Clark: The question of Presidential placement
Last week was a major news week for media outlets around the country.
On Tuesday, Americans went to the polls to chose their elected officials for the next two or four years.
Covering politics as I have over the last few years, I can certainly understand the levity of a presidential election.
But, come Wednesday, there were several questions regarding our placement of the presidential election on the inside of the paper, as opposed to placing it out front.
As the de facto ombudsman for The Daily Courier, I figured this would be a good opportunity to express just how and why the decisions were made the way they were.
That and I try to be as transparent as possible with our news operations and how we function.
Leading up to Tuesday, most political pundits had suggested that the presidential race was going to be close. To me, as an editor, political junkie and someone who has covered state politics for years, that led me to a few observations regarding the national election.
First, and foremost, we have a time issue to consider.
As with every newspaper, we have deadlines and those deadlines are crucial to meet to ensure that we get content in the paper and that the paper goes out to our readers in a timely fashion.
That being said, our deadline for Wednesday's paper was pushed back by an hour to allow for statewide results and the slim chance that the presidential election would be finished by the time we needed to go to press.
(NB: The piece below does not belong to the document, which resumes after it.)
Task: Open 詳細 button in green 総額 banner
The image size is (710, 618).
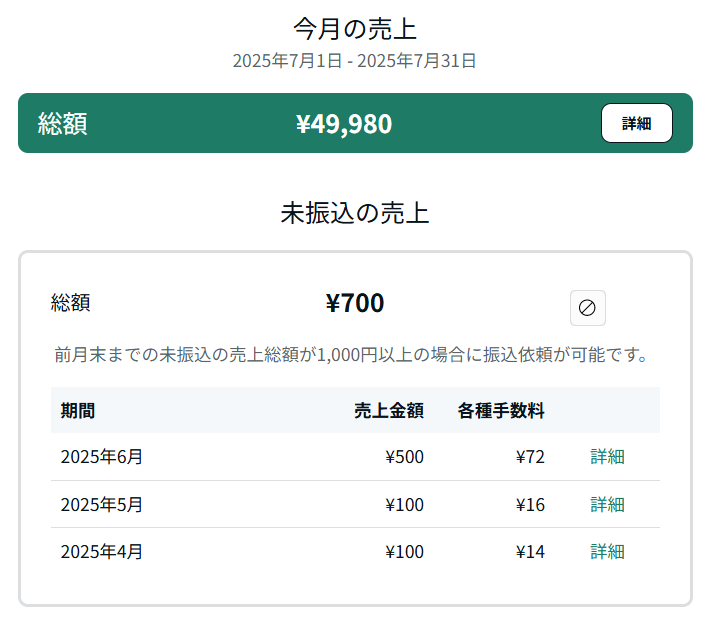Action: 637,123
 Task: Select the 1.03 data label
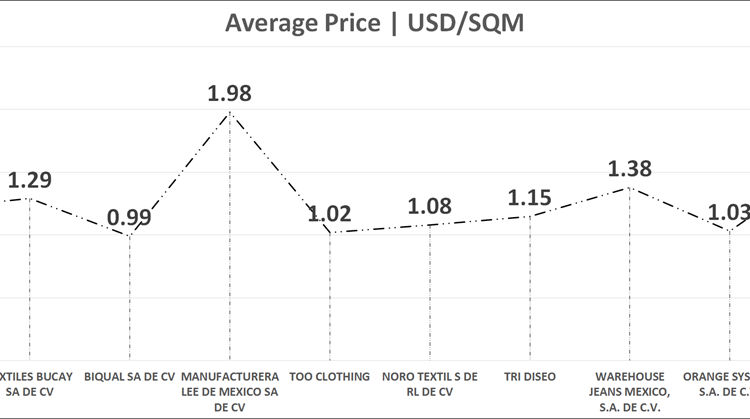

That set our page deadline at 11:30 p.m. and our content deadline — meaning the time we had to get all of our stories finished — at 10:45 p.m.
The next factor is where we get our content, outside of Rutherford County, from. We subscribe to The Associated Press and we are reliant on them for statewide and national news that we don't attempt to localize.
Putting all of that together, when I choose what stories go where in the paper, I have all of those factors to take into consideration. Therefore, with a potentially close presidential election that would probably not be decided until after our deadline, I made the decision to try to get the results inside the paper and not on the front page.
On Tuesday night, time was starting to wind down and our content deadline was quickly approaching and there was still no definitive call on the presidential race.
By 11:30, our last page deadline, it looked as if Ohio may be called for President Barack Obama, thus pushing him over the Electoral College limit and ensuring his re-election.
My instruction to our paginators was to give us some space inside and get the quickest update from the AP for the paper.
While television networks were calling the race by 11:30, the AP had not called the race until closer to midnight. However, we were still able to get some information in Wednesday's paper and more in Thursday's paper.
Was it an issue of not seeing the significance of the race? No. Was it an issue of us not wanting to put the re-election in the paper? No.
Quite simply, it was a situation where we had a timeframe of which to work from and we have to hold to that as close as we possibly can.